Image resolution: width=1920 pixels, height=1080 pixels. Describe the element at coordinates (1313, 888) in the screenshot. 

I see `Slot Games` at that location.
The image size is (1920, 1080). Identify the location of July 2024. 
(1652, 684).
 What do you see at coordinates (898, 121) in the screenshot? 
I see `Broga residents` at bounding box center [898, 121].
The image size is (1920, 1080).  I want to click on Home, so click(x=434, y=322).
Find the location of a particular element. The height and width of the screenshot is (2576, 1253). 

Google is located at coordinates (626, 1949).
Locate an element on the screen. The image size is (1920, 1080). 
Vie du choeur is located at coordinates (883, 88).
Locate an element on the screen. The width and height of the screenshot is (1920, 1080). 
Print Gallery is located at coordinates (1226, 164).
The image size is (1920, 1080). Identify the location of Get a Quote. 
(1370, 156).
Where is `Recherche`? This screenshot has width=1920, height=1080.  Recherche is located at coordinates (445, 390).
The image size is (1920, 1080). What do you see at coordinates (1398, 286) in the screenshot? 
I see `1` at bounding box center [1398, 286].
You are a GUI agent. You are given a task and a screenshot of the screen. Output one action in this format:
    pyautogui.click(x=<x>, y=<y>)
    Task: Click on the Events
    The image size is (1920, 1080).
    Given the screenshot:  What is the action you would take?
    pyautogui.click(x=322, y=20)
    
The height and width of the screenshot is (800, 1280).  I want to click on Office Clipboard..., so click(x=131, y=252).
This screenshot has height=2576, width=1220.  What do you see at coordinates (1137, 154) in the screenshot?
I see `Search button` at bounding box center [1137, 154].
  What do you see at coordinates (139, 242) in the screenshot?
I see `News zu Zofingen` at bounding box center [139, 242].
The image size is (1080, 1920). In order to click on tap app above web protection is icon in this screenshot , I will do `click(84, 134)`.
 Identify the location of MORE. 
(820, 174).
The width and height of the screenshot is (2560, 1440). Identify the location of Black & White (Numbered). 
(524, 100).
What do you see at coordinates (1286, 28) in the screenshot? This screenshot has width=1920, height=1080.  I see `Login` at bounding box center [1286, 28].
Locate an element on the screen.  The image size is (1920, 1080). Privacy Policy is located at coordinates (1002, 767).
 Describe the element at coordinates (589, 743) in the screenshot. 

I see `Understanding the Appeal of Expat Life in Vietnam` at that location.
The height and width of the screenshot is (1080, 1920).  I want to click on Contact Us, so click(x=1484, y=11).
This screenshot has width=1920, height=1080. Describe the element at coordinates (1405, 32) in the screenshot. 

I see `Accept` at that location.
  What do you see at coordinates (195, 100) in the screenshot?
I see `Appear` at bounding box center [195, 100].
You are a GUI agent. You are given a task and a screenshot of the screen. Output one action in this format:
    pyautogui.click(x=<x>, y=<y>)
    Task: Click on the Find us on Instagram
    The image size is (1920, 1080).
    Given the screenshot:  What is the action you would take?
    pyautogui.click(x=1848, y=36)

**WHAT THE TASK REQUIRES**
Can you lay out every line of the items above as a Markdown table with two columns, "Row" for the row number and "Line" for the line itself, leaving out blank lines?

**EXERCISE RESPONSE**
| Row | Line |
|---|---|
| 1 | Image resolution: width=1920 pixels, height=1080 pixels. Describe the element at coordinates (1313, 888) in the screenshot.  |
| 2 | I see `Slot Games` at that location. |
| 3 | The image size is (1920, 1080). Identify the location of July 2024.  |
| 4 | (1652, 684). |
| 5 |  What do you see at coordinates (898, 121) in the screenshot?  |
| 6 | I see `Broga residents` at bounding box center [898, 121]. |
| 7 | The image size is (1920, 1080).  I want to click on Home, so click(x=434, y=322). |
| 8 | Find the location of a particular element. The height and width of the screenshot is (2576, 1253).  |
| 9 | Google is located at coordinates (626, 1949). |
| 10 | Locate an element on the screen. The image size is (1920, 1080).  |
| 11 | Vie du choeur is located at coordinates (883, 88). |
| 12 | Locate an element on the screen. The width and height of the screenshot is (1920, 1080).  |
| 13 | Print Gallery is located at coordinates (1226, 164). |
| 14 | The image size is (1920, 1080). Identify the location of Get a Quote.  |
| 15 | (1370, 156). |
| 16 | Where is `Recherche`? This screenshot has width=1920, height=1080.  Recherche is located at coordinates (445, 390). |
| 17 | The image size is (1920, 1080). What do you see at coordinates (1398, 286) in the screenshot?  |
| 18 | I see `1` at bounding box center [1398, 286]. |
| 19 | You are a GUI agent. You are given a task and a screenshot of the screen. Output one action in this format: |
| 20 |     pyautogui.click(x=<x>, y=<y>) |
| 21 |     Task: Click on the Events |
| 22 |     The image size is (1920, 1080). |
| 23 |     Given the screenshot:  What is the action you would take? |
| 24 |     pyautogui.click(x=322, y=20) |
| 25 | The height and width of the screenshot is (800, 1280).  I want to click on Office Clipboard..., so click(x=131, y=252). |
| 26 | This screenshot has height=2576, width=1220.  What do you see at coordinates (1137, 154) in the screenshot? |
| 27 | I see `Search button` at bounding box center [1137, 154]. |
| 28 |   What do you see at coordinates (139, 242) in the screenshot? |
| 29 | I see `News zu Zofingen` at bounding box center [139, 242]. |
| 30 | The image size is (1080, 1920). In order to click on tap app above web protection is icon in this screenshot , I will do `click(84, 134)`. |
| 31 |  Identify the location of MORE.  |
| 32 | (820, 174). |
| 33 | The width and height of the screenshot is (2560, 1440). Identify the location of Black & White (Numbered).  |
| 34 | (524, 100). |
| 35 | What do you see at coordinates (1286, 28) in the screenshot? This screenshot has width=1920, height=1080.  I see `Login` at bounding box center [1286, 28]. |
| 36 | Locate an element on the screen.  The image size is (1920, 1080). Privacy Policy is located at coordinates (1002, 767). |
| 37 |  Describe the element at coordinates (589, 743) in the screenshot.  |
| 38 | I see `Understanding the Appeal of Expat Life in Vietnam` at that location. |
| 39 | The height and width of the screenshot is (1080, 1920).  I want to click on Contact Us, so click(x=1484, y=11). |
| 40 | This screenshot has width=1920, height=1080. Describe the element at coordinates (1405, 32) in the screenshot.  |
| 41 | I see `Accept` at that location. |
| 42 |   What do you see at coordinates (195, 100) in the screenshot? |
| 43 | I see `Appear` at bounding box center [195, 100]. |
| 44 | You are a GUI agent. You are given a task and a screenshot of the screen. Output one action in this format: |
| 45 |     pyautogui.click(x=<x>, y=<y>) |
| 46 |     Task: Click on the Find us on Instagram |
| 47 |     The image size is (1920, 1080). |
| 48 |     Given the screenshot:  What is the action you would take? |
| 49 |     pyautogui.click(x=1848, y=36) |